We may also have a clear and distinct idea of an uncreated and independent thinking substance, that is, of God, provided:
- we do not suppose that this idea adequately represents to us all that is in God
- we do not mix up with it anything fictitious
- we attend simply to the characters that are comprised in the notion we have of him, and which we clearly know to belong to the nature of an absolutely perfect Being.
No one can deny that there is in us such an idea of God, without groundlessly supposing that there is no knowledge of God at all in the human mind.
55. How duration, order, and number may be also distinctly conceived.

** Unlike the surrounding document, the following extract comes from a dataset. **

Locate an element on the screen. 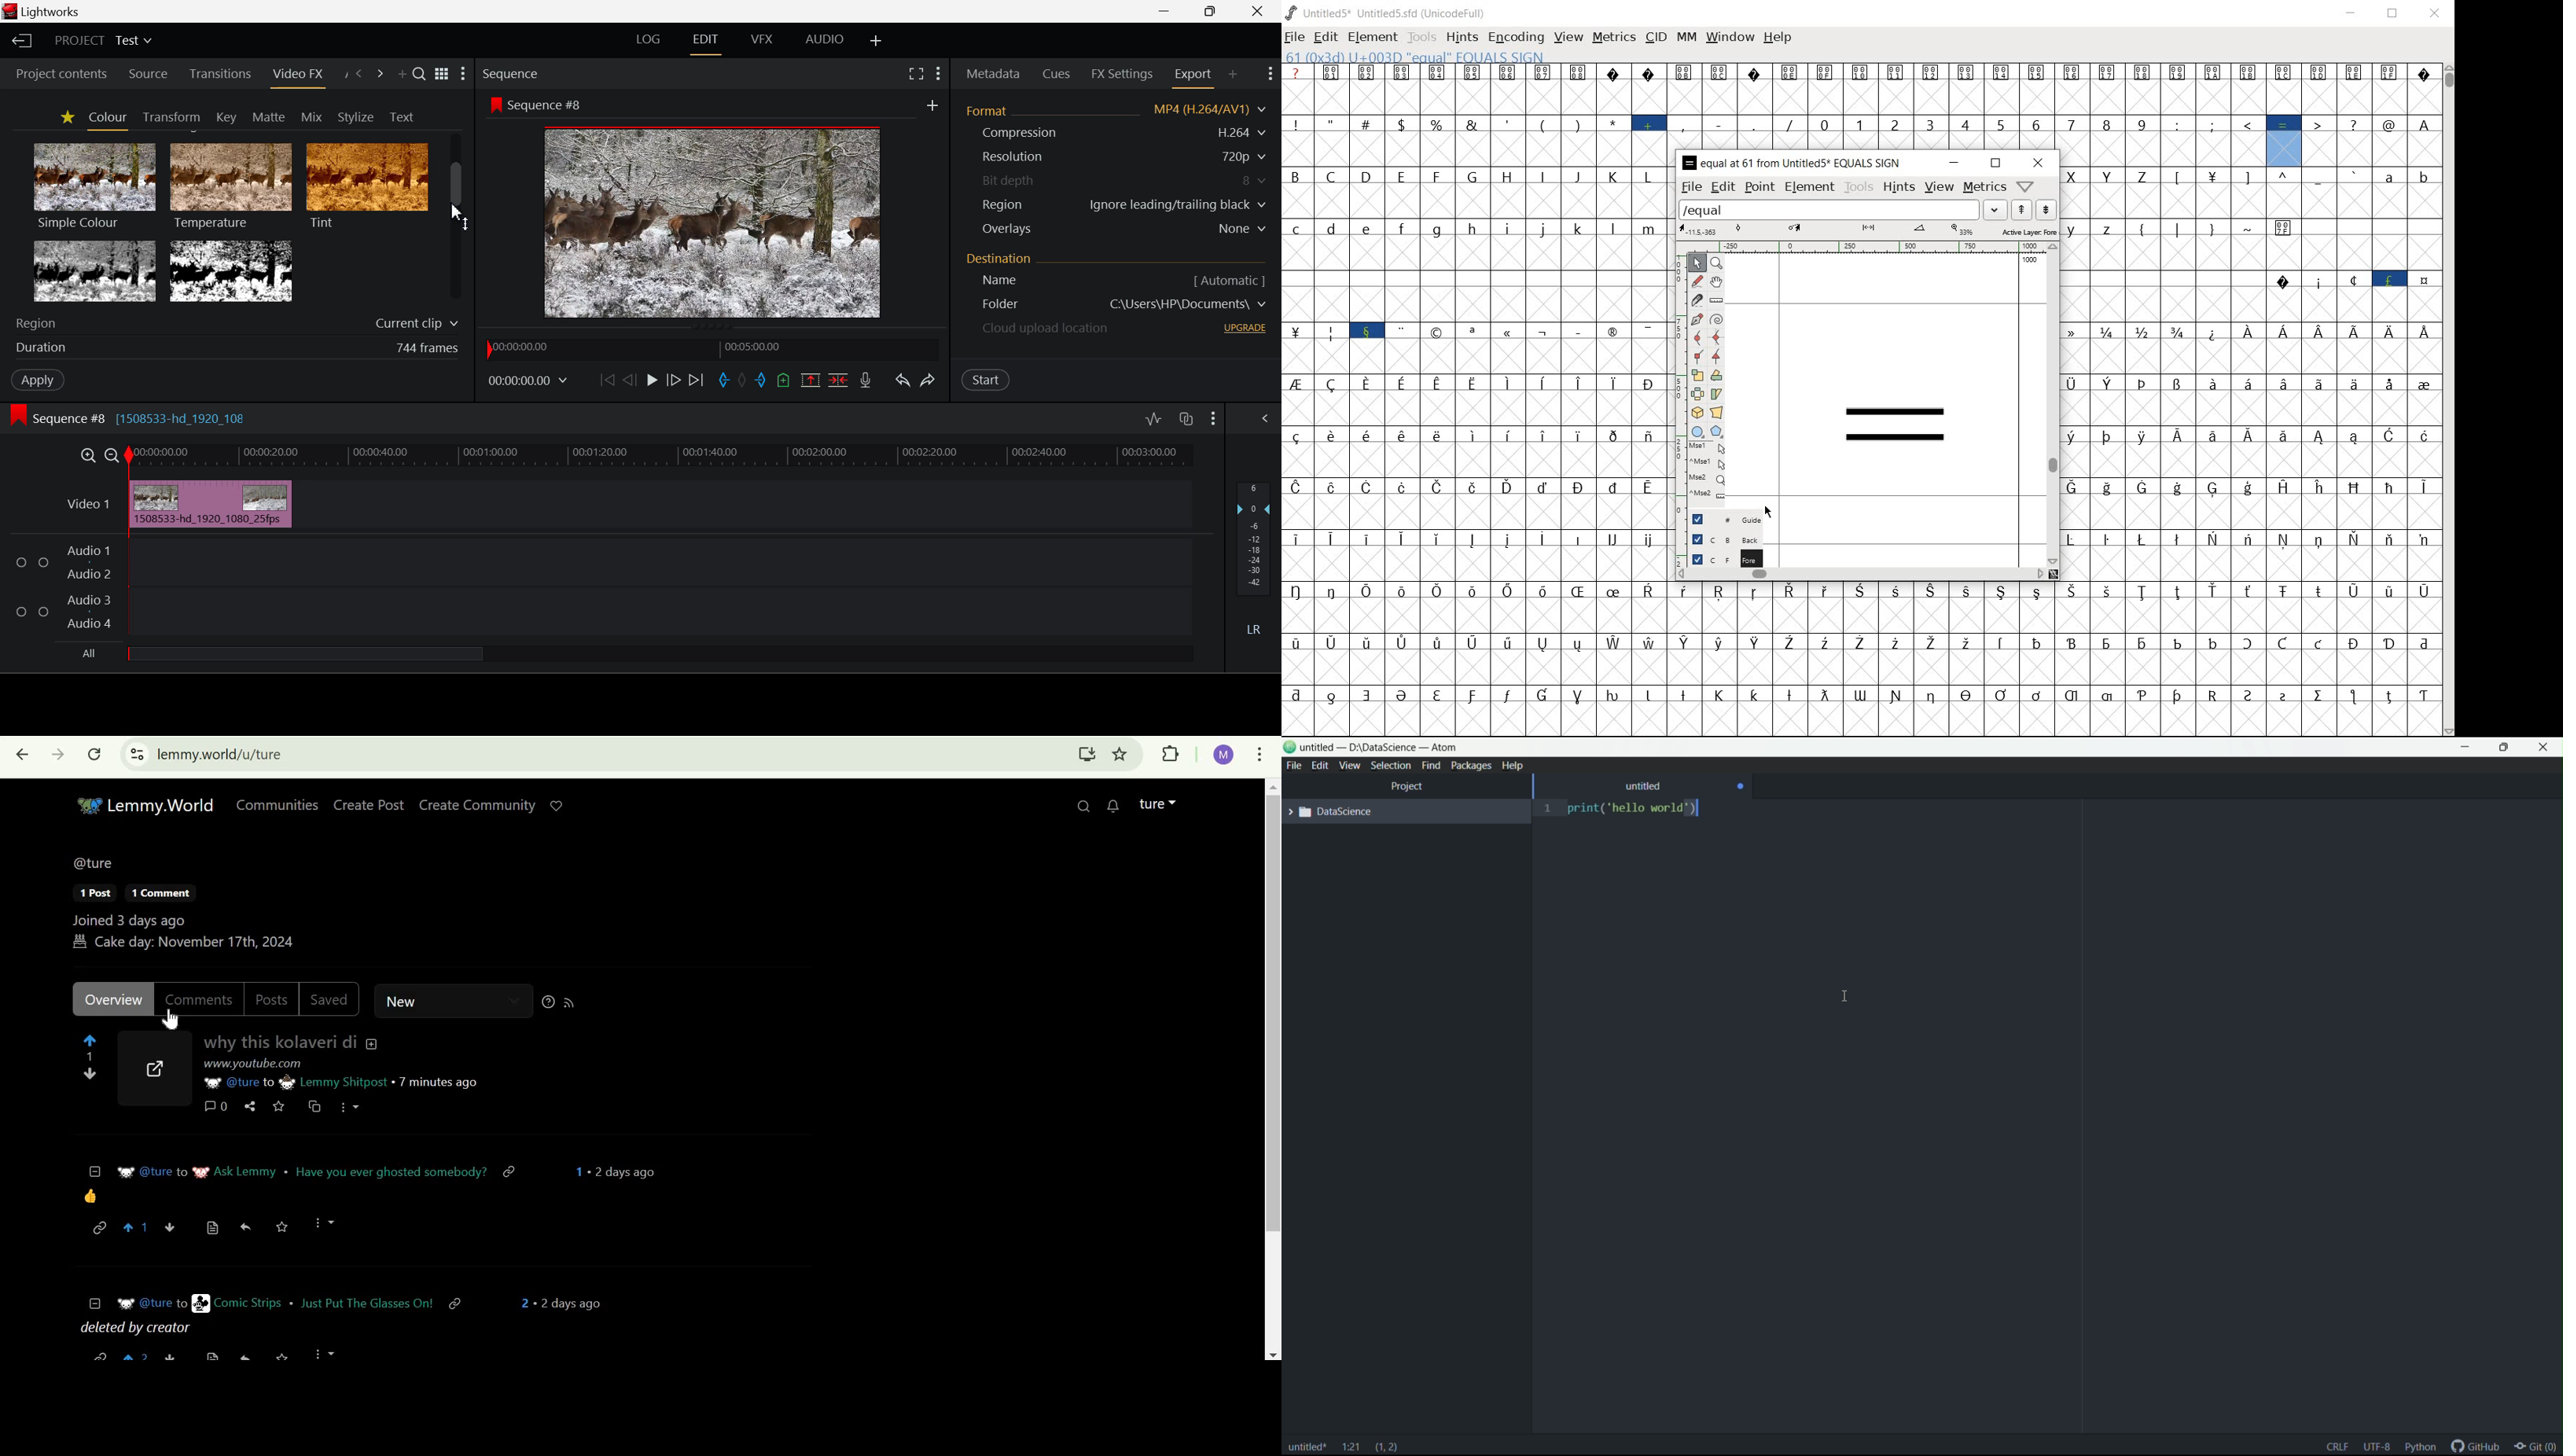 Image resolution: width=2576 pixels, height=1456 pixels. FX Settings is located at coordinates (1122, 73).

We will also have most distinct conceptions of duration, order, and number, if, in place of mixing up with our notions of them that which properly belongs to the concept of substance, we merely think that the duration of a thing is a mode under which we conceive this thing, in so far as it continues to exist.
Similarly, order and number are not in reality different from things disposed in order and numbered, but only modes under which we diversely consider these things.

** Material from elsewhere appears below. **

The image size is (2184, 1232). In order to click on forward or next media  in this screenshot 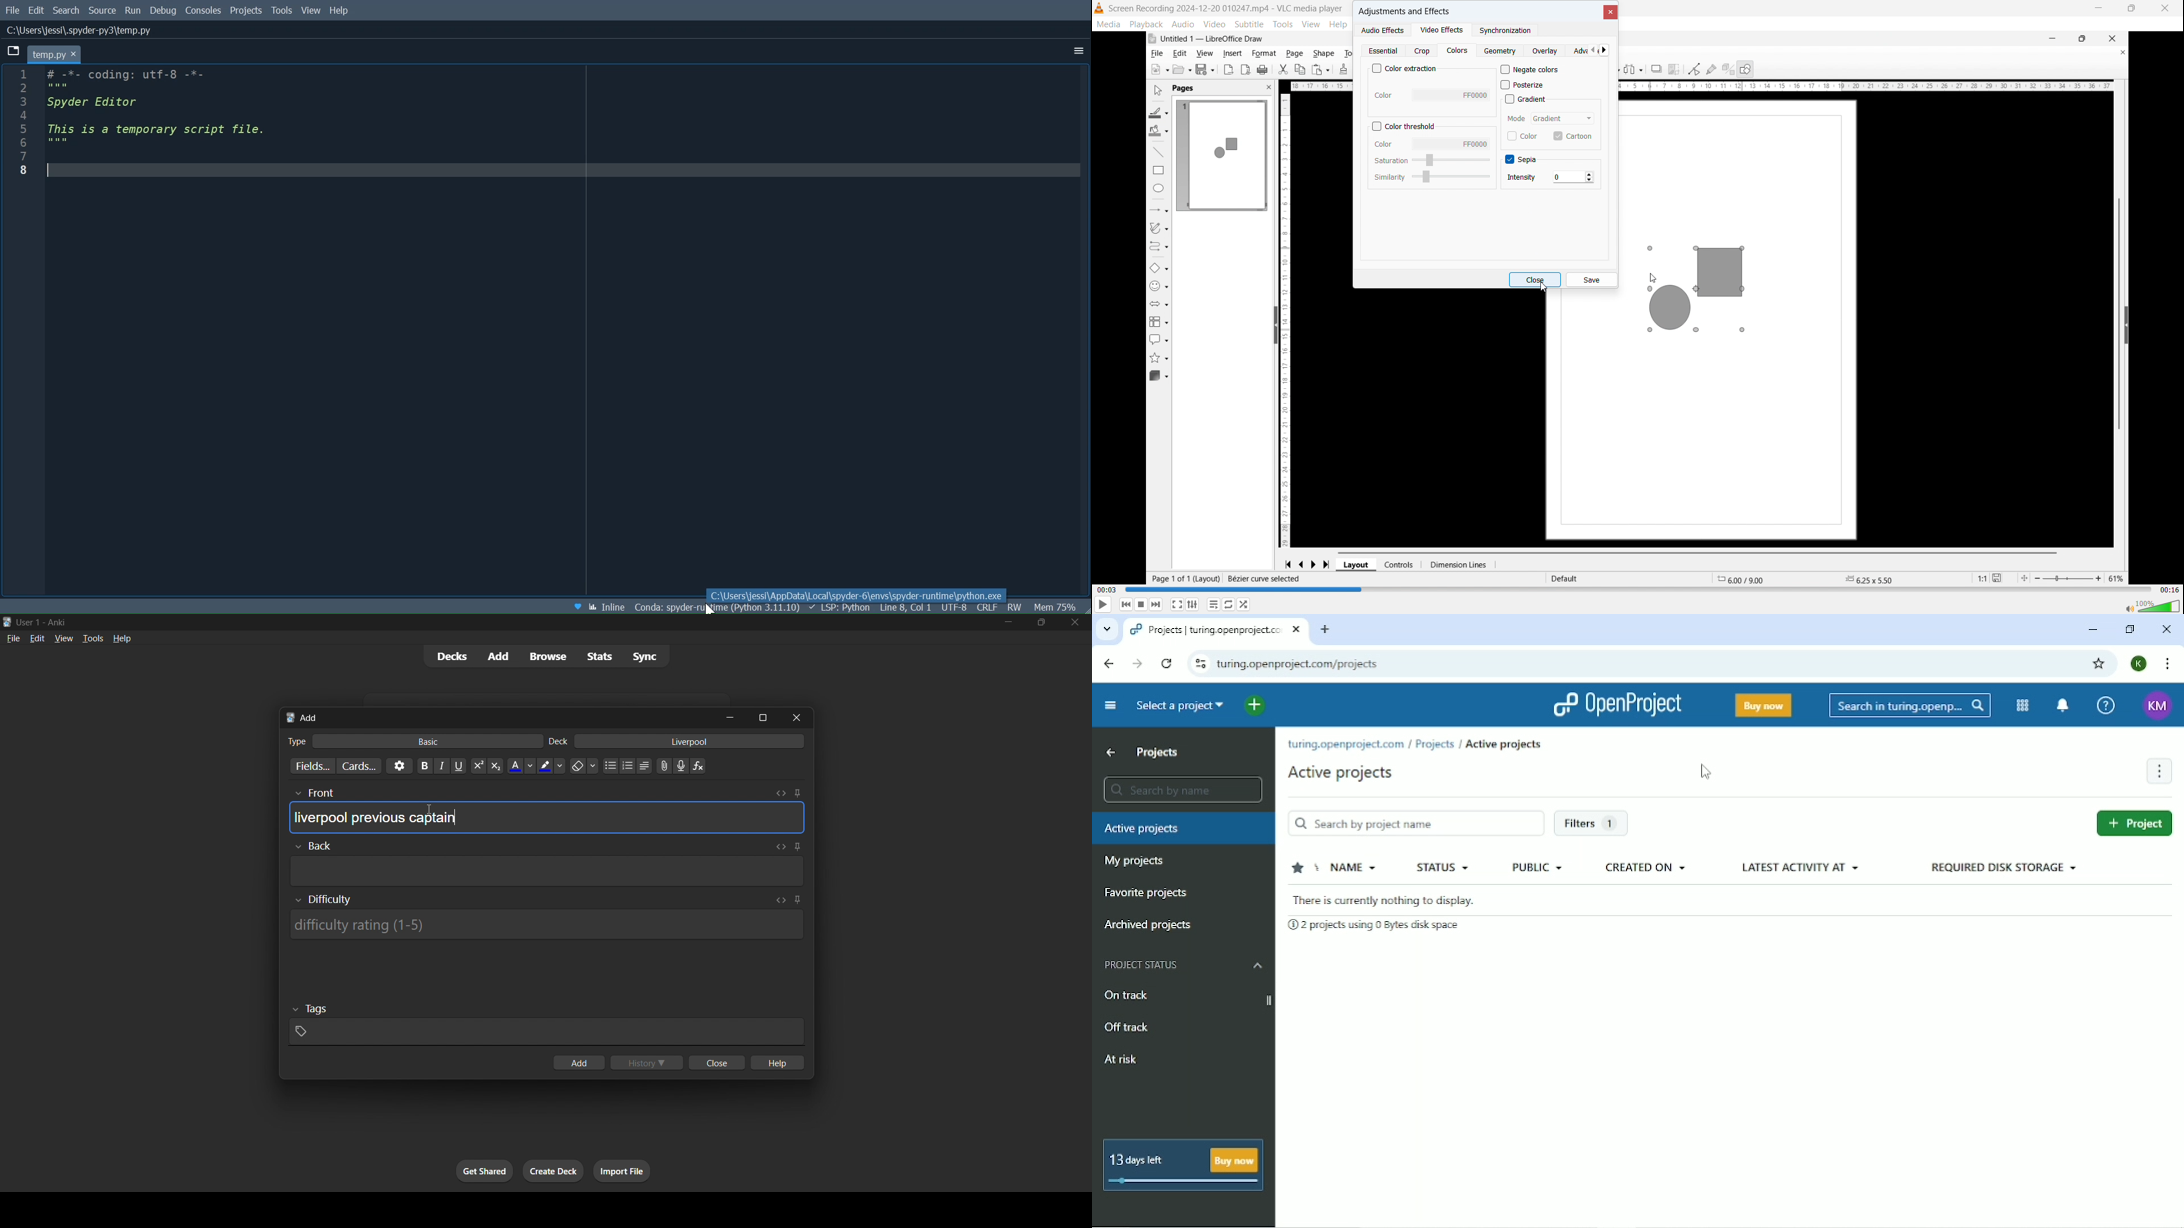, I will do `click(1156, 605)`.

56. What are modes, qualities, attributes?
“Modes” are the same as attributes or qualities.
- But when we consider substance as affected or varied by them, we use the term “modes”.
We call mode a “quality” when this variation makes it of a different kind from other modes.
We call mode an “attribute” when this variation is just part of the substance.
God is conceived as superior to change.
- Therefore it is not proper to say that there are modes or qualities in him, but simply attributes.
- Similarly, the existence and duration in the thing which exists and endures should be called “attribute” and not “mode” or “quality” [because it is an independent mode].